(Items from a dataset)

------------------------

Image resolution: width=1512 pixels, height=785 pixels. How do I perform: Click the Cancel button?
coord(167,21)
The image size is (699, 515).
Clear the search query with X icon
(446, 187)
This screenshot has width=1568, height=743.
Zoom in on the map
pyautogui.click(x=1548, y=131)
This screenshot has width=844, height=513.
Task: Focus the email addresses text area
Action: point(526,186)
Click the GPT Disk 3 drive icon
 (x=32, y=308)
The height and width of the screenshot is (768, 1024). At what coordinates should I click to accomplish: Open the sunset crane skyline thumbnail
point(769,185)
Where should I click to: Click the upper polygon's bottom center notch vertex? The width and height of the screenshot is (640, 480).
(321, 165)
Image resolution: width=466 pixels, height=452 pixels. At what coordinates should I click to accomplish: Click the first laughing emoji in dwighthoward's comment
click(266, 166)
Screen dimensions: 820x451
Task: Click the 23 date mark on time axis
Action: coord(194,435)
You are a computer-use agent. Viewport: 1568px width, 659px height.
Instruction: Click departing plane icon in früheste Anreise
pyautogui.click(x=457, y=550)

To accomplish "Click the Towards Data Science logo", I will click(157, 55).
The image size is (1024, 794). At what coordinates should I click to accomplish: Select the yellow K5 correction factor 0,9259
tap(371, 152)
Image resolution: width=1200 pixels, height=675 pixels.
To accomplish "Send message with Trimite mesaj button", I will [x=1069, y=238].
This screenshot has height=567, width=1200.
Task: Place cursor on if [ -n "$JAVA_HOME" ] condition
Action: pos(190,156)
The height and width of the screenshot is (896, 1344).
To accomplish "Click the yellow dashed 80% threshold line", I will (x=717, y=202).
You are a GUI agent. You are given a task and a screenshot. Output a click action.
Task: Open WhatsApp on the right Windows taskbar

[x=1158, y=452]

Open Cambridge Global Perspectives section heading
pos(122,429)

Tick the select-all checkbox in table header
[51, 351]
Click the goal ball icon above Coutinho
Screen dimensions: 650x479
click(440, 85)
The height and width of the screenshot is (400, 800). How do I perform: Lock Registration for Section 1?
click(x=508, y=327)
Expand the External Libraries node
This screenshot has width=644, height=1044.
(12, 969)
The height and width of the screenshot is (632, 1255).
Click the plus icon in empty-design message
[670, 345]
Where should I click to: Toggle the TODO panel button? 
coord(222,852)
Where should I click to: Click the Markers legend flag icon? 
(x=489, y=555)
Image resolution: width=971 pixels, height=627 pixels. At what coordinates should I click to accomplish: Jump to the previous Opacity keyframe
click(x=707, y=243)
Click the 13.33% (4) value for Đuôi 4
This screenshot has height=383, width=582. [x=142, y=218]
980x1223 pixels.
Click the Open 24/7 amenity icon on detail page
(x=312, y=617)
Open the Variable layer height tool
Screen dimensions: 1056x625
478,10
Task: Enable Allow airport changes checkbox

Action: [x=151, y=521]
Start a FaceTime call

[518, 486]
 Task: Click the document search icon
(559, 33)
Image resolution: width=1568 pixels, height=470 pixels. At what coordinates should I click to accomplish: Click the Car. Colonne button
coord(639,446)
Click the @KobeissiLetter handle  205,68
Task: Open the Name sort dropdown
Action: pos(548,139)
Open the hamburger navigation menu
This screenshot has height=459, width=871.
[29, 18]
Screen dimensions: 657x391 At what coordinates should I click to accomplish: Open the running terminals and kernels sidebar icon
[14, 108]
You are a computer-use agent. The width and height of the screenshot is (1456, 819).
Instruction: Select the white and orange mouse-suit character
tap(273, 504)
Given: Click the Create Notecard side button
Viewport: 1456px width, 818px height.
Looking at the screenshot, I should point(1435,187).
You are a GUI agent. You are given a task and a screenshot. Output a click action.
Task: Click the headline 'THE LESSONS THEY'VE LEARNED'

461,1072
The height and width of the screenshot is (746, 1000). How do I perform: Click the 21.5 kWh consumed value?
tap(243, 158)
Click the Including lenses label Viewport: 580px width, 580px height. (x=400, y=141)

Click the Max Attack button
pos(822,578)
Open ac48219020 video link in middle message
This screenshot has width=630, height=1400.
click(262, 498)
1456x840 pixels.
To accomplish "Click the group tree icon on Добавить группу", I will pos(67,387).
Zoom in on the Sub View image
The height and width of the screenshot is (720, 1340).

------------------------

Every line above from the line with "Expand the External Libraries node" to the line with "980x1223 pixels.", both included, must be reproduced exactly, and no other line may appear.

Expand the External Libraries node
This screenshot has width=644, height=1044.
(12, 969)
The height and width of the screenshot is (632, 1255).
Click the plus icon in empty-design message
[670, 345]
Where should I click to: Toggle the TODO panel button? 
coord(222,852)
Where should I click to: Click the Markers legend flag icon? 
(x=489, y=555)
Image resolution: width=971 pixels, height=627 pixels. At what coordinates should I click to accomplish: Jump to the previous Opacity keyframe
click(x=707, y=243)
Click the 13.33% (4) value for Đuôi 4
This screenshot has height=383, width=582. [x=142, y=218]
980x1223 pixels.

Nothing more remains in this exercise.